Pasal 1
Dalam Peraturan PRESIDEN ini yang dimaksud dengan:
1. Angkutan Laut Pelayaran-Rakyat adalah usaha rakyat yang bersifat tradisional dan mempunyai karakteristik tersendiri untuk melaksanakan angkutan di perairan dengan menggunakan kapal layar, kapal layar bermotor, dan/atau kapal motor sederhana berbendera INDONESIA dengan ukuran tertentu.
2. Kapal Angkutan Laut Pelayaran-Rakyat yang selanjutnya disebut Kapal Pelayaran-Rakyat adalah kapal yang memenuhi standar dan spesifikasi sebagaimana diatur dalam Peraturan PRESIDEN ini.
3. Pelabuhan adalah tempat yang terdiri atas daratan dan/atau perairan dengan batas-batas tertentu sebagai tempat kegiatan pemerintahan dan kegiatan pengusahaan yang dipergunakan sebagai tempat kapal bersandar, naik turun penumpang, dan/atau bongkar muat barang, berupa terminal dan tempat berlabuh kapal yang dilengkapi dengan fasilitas keselamatan dan keamanan pelayaran dan kegiatan penunjang pelabuhan serta sebagai tempat perpindahan intra- dan antarmoda transportasi.

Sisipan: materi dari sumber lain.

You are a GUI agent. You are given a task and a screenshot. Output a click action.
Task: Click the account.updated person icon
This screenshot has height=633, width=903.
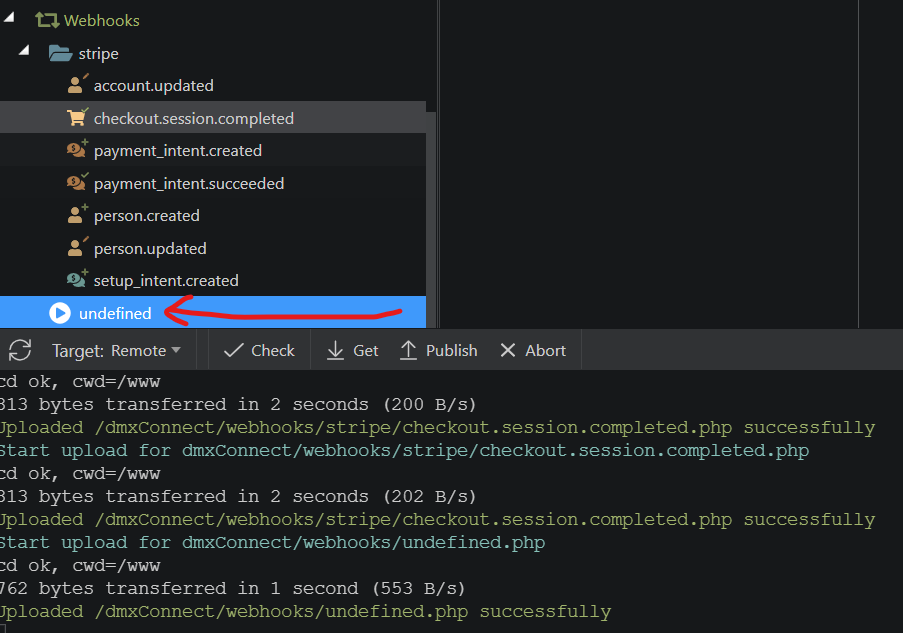click(77, 84)
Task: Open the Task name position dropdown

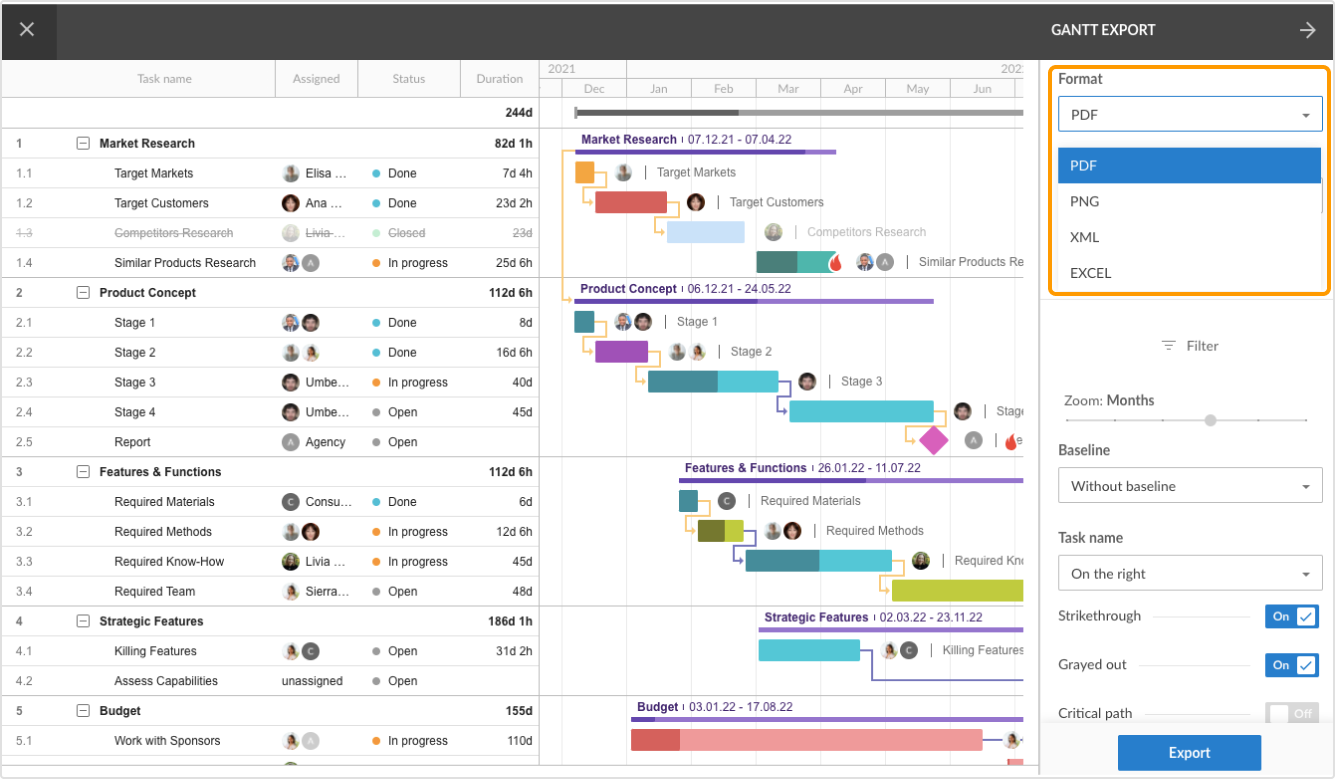Action: [x=1190, y=574]
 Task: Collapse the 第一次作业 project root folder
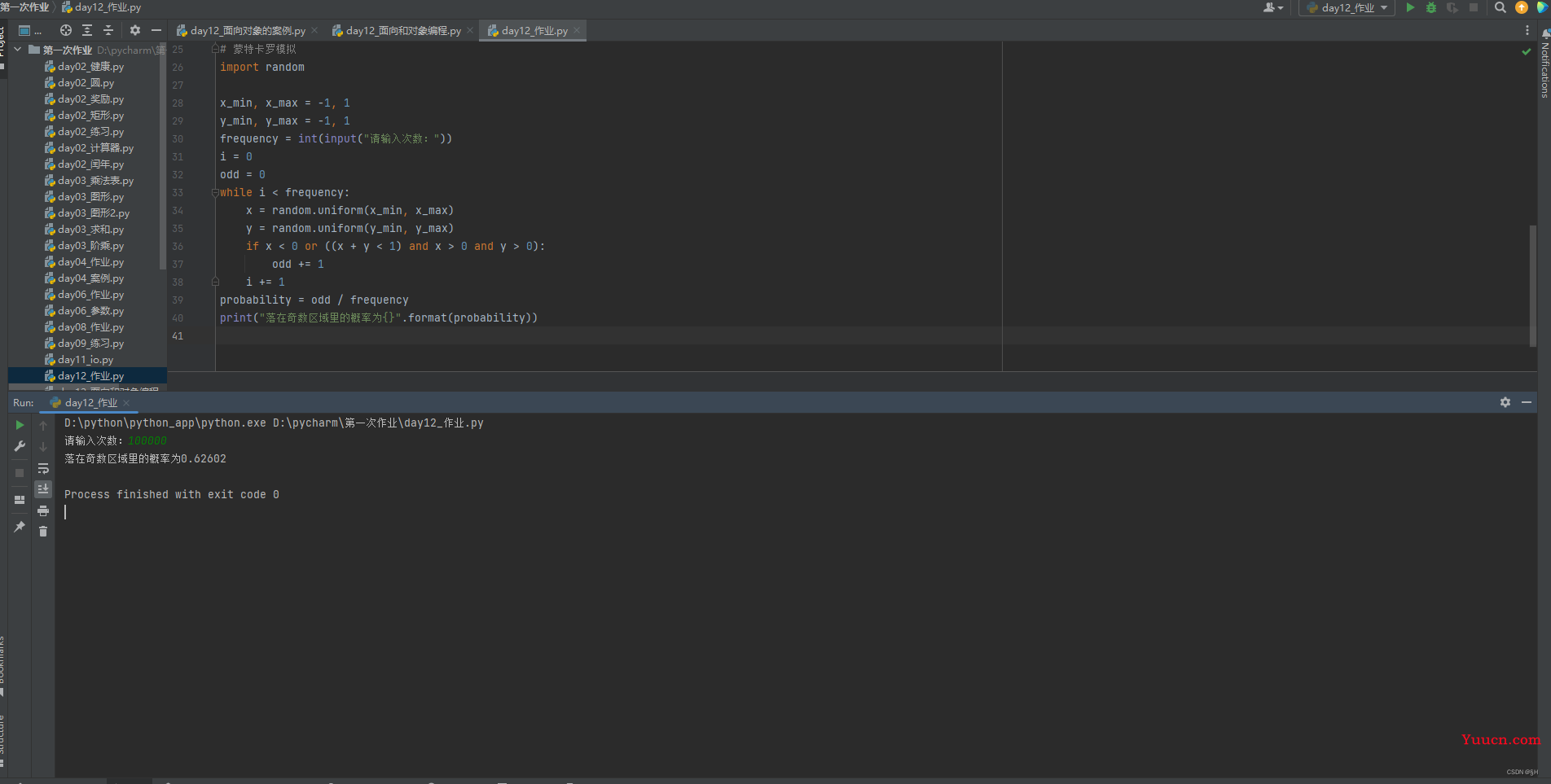click(18, 50)
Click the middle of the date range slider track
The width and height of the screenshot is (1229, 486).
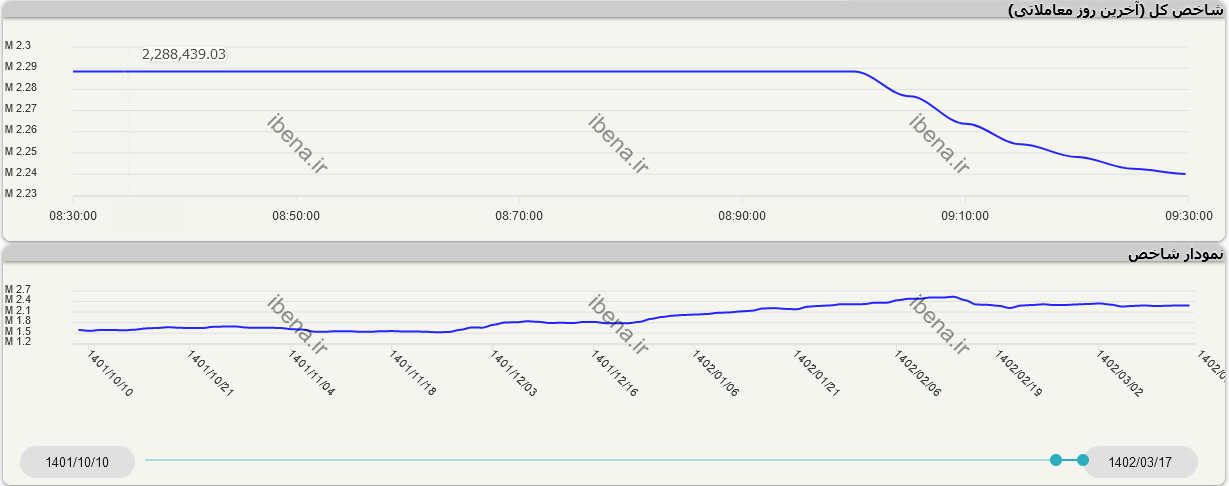[x=600, y=460]
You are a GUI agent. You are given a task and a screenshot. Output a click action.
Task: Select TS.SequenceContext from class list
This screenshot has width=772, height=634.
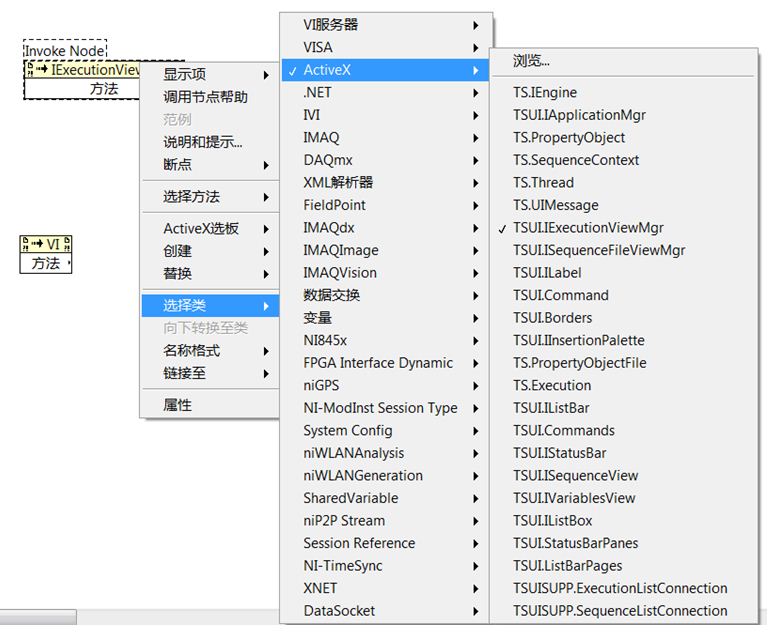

4. Terminal adalah fasilitas pelabuhan yang terdiri atas kolam sandar dan tempat kapal bersandar atau tambat, tempat penumpukan, tempat menunggu dan naik turun penumpang, dan/atau tempat bongkar muat barang.
5. Perusahaan Pelayaran-Rakyat adalah perusahaan angkutan laut berbadan hukum INDONESIA yang menyelenggarakan Angkutan Laut Pelayaran-Rakyat.
6. Barang adalah semua jenis komoditas termasuk ternak yang dibongkar/dimuat dari dan ke kapal.
7. Menteri adalah menteri yang menyelenggarakan urusan pemerintahan di bidang transportasi.